Some things are better be documented when they are. Feeling is one example – and we tend to document them through expression. But in the past I tend to focus on the bad feelings. I have all the poems expressing my disgust, my disappointment, my ache. But I only have a few documenting my highs.
And I’m high on love right now. So I’ll write.
He feels like satisfaction. Maybe like earning your favorite peak. It’s an overflowing feeling when you discover, or achieve. High dose. Hard work paid off. But at the same time, it’s a calm satisfaction. Maybe like meeting your all-time favorite geek. Or like going home. He feels like enough. Like you’re being overconfident that you’ll be sufficiently content to be around for infinity. Feels like you’ve seen it all, there is no more to see. Or maybe it’s enough because in it you still have so much to see.
He feels like pride. Like someone you can always adore. Like seeing a great potential growing up. Like a teammate to always count on, that one person whose quality you want to brag about. He’s good at everything. He’s lovely on everything.
He feels like education. Or inspiration. It feels like you’re embarking with him an expedition of finding the treasure of life’s seemingly boring task. He minds your curiosity to random, insignificant goods of daily life. He knows their science. He’s the kind of knowledge that’s inviting, not intimidating. And in education, you level up. It translates dreams into vision, a tangible goal. It makes you grow up, rapidly, steadily.

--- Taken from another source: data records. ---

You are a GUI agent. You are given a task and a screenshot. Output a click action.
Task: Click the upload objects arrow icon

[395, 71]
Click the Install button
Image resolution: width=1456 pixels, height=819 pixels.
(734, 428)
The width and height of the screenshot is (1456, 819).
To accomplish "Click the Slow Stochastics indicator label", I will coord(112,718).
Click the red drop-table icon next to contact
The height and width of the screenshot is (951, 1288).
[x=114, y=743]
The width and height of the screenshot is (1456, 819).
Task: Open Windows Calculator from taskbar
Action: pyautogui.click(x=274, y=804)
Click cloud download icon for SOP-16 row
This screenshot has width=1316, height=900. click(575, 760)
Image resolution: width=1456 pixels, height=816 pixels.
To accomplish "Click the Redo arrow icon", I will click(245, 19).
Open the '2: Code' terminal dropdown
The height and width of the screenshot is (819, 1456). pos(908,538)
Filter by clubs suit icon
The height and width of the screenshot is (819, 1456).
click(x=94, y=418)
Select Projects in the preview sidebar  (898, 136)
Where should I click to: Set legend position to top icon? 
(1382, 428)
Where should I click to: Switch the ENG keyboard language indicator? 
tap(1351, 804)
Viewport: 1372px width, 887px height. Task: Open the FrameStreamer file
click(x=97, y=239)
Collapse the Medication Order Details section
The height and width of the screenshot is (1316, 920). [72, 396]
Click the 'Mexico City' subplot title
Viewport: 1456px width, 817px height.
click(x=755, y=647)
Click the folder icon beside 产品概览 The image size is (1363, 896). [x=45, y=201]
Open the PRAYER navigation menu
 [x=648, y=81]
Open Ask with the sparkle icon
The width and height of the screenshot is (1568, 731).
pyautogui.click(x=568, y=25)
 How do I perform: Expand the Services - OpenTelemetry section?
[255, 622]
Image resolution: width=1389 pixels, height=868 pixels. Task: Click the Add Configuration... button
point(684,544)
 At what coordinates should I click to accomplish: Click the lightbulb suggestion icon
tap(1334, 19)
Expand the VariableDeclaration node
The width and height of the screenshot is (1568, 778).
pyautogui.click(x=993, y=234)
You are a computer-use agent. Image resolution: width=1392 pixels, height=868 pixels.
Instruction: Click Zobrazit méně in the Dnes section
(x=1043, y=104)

He feels like my contribution. Where my strength and weaknesses are welcome as complementary. Where I am appreciated for my quality, and tolerated for my flaws – which aspire me to improve, tolerate, give, love, because I really want to, not because I feel like I have to. He makes me feel like I’m ready to give up the things I love because I’m happy to do it for me.
He feels like a risk worth taking. An effort worth enjoying. A temporary feeling worth nurturing.
Here and now, I love him.
So much, more than the future can obscure how much I mean when I’m documenting this. And I'm embracing all this cheesy expression triggered by this feeling.